Protein extract and western blot
Mouse tissues were lysed in RIPA Lysis Buffer (Beyotime, P0013B) supplemented with a protease inhibitor cocktail (Roche) at a ratio of 1:10 (w/v). The tissues were homogenized using a tissue grinder and then sonicated for 15 cycles, each consisting of 2 s on and 2.5 s off. The homogenates were centrifuged at 12,000 × g for 15 min at 4 °C, and the supernatants were collected. The supernatants were mixed with 5× loading buffer (X-Blot, Xblot-0025) and denatured at 100 °C for 10 min. Protein samples were separated by 12.5% SDS-PAGE and transferred to PVDF membranes using a Bio-Rad blotting system. The membranes were blocked with 5% nonfat milk in TBS containing 0.1% Tween 20 (TBST) for 1 h at room temperature. After blocking, the membranes were incubated with primary antibodies overnight at 4 °C. The membranes were then washed three times with TBST and incubated with HRP-conjugated secondary antibodies for 1 h at room temperature. Western blots were developed using the ChemiDoc MP imaging system (Bio-Rad).
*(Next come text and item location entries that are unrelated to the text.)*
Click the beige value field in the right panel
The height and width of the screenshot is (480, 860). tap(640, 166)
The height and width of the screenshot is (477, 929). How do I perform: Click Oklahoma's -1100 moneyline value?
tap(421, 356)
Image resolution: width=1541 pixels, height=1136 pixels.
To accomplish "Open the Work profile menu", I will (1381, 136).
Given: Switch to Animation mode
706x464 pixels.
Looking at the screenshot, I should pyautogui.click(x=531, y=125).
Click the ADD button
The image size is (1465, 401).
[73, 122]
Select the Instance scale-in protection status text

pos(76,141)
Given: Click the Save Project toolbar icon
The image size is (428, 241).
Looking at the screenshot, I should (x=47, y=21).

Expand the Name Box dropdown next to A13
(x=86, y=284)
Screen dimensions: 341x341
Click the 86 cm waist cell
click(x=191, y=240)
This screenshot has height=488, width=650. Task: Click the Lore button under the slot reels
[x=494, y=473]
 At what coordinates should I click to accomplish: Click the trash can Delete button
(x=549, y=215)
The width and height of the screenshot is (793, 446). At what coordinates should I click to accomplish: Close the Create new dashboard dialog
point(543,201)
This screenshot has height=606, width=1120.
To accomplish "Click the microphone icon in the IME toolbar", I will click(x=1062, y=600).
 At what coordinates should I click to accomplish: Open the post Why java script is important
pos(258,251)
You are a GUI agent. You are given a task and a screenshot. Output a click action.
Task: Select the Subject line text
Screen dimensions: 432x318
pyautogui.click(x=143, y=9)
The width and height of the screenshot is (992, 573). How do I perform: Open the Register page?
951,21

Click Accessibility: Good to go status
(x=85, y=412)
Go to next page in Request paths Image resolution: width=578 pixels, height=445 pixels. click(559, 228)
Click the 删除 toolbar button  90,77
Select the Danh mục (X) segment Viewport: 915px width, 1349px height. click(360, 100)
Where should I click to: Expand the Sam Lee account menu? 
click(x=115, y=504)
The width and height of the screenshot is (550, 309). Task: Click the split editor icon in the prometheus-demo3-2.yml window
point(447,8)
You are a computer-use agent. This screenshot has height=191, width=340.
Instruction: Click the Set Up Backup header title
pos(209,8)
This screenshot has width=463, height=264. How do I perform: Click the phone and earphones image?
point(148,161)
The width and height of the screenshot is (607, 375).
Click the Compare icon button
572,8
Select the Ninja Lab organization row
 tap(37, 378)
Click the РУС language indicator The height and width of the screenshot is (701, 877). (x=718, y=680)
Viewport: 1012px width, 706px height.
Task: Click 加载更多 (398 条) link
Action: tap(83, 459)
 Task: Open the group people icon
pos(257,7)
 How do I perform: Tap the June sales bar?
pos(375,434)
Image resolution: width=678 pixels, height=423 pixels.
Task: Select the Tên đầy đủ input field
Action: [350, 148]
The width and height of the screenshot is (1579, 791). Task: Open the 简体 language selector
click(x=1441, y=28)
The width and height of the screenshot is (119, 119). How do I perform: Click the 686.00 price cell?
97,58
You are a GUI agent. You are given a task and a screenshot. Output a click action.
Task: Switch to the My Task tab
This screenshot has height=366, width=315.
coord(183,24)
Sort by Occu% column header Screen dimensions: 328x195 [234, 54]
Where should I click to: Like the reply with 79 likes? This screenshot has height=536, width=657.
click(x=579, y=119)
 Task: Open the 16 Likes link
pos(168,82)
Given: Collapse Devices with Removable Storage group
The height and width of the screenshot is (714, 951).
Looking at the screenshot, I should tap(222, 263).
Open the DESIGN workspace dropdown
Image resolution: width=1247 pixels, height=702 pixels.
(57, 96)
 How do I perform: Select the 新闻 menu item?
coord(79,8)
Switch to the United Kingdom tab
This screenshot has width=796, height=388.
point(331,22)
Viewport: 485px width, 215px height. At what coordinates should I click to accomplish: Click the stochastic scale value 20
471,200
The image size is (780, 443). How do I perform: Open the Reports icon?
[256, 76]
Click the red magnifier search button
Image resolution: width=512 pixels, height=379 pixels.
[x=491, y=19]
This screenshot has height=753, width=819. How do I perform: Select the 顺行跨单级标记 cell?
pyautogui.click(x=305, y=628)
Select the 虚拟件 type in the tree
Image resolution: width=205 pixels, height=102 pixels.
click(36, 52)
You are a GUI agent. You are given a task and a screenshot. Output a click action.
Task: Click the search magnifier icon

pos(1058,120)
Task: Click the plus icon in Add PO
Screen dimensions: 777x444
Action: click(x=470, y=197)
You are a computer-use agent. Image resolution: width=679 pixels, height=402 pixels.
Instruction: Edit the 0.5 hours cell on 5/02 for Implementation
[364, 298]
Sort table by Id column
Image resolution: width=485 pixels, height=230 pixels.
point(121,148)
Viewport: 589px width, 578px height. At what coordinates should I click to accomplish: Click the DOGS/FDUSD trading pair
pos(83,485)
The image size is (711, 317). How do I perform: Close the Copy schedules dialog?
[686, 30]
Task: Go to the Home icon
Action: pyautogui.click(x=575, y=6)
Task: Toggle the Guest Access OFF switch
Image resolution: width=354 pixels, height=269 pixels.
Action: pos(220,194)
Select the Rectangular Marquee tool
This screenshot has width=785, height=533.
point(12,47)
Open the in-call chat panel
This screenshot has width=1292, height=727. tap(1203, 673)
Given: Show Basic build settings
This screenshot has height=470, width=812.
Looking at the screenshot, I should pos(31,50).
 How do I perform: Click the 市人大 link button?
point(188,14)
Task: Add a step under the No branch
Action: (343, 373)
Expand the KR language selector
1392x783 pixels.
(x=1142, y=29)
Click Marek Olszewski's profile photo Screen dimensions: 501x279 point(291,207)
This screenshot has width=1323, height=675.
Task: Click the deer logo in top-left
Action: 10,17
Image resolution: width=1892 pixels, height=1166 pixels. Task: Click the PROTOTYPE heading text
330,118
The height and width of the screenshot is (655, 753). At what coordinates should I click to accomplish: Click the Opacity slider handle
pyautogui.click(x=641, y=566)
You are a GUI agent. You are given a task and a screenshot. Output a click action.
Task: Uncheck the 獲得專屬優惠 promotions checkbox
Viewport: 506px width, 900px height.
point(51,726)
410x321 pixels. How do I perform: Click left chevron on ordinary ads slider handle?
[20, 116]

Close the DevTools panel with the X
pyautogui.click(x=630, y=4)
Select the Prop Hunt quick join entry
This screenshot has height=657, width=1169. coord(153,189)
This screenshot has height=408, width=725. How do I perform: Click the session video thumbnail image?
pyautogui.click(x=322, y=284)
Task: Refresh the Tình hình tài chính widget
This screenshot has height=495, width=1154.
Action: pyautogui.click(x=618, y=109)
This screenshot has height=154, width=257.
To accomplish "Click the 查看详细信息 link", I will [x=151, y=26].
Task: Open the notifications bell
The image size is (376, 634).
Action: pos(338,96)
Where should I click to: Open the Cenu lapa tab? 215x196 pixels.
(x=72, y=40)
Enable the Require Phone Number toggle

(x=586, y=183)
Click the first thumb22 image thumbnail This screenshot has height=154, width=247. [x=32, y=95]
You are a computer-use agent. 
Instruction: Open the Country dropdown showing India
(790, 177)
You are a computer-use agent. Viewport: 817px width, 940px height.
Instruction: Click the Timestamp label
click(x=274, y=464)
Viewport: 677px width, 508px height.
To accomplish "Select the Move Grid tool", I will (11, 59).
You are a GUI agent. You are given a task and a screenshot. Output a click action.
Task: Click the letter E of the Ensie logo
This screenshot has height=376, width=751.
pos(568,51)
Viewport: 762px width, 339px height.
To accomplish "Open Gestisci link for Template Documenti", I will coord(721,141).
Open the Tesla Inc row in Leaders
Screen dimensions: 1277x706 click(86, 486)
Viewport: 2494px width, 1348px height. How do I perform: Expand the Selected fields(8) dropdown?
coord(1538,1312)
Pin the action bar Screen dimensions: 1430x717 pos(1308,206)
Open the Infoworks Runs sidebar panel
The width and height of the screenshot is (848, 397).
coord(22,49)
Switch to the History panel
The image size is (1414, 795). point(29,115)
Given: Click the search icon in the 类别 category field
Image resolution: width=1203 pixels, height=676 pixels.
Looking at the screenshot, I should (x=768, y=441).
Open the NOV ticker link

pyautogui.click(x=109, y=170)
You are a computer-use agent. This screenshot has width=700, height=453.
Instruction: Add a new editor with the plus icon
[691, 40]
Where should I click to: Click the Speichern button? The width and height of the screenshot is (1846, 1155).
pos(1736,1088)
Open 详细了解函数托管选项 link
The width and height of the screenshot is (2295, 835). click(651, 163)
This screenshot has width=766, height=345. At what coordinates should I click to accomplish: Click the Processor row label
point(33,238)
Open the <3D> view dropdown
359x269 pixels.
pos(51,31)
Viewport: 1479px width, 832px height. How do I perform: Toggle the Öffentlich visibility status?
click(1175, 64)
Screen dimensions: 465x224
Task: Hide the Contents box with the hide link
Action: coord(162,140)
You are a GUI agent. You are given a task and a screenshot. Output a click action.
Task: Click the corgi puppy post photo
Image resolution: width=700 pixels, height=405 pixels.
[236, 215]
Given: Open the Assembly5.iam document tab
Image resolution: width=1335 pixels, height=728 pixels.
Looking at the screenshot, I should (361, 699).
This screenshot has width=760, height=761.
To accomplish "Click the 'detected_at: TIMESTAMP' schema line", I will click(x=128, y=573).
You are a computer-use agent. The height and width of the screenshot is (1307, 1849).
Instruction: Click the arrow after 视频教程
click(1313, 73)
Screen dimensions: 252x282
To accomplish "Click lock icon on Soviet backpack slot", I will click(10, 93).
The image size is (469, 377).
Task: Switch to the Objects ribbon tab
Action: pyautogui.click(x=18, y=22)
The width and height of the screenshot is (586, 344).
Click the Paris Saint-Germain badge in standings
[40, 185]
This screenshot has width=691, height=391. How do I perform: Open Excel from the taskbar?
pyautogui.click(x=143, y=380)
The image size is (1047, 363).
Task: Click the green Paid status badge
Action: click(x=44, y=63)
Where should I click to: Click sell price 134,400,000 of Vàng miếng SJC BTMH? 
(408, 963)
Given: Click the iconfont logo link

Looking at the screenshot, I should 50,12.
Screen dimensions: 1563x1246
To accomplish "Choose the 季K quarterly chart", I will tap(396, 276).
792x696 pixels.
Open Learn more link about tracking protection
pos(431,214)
Protein preparation and mass spectrometry analysis
Protein samples were homogenized using SDT lysis buffer containing 4% SDS, 100 mM DTT, and 100 mM Tris-HCl (pH 8.0). Samples were boiled for 3 min and further ultra-sonicated. To inhibit reduced cysteine residues, detergent, DTT, and IAA in UA buffer were added. The protein suspension was then subjected to overnight digestion with trypsin (Promega) at 37 °C. Following digestion, the peptide mixtures were desalted using C18 StageTip prior to LC-MS analysis.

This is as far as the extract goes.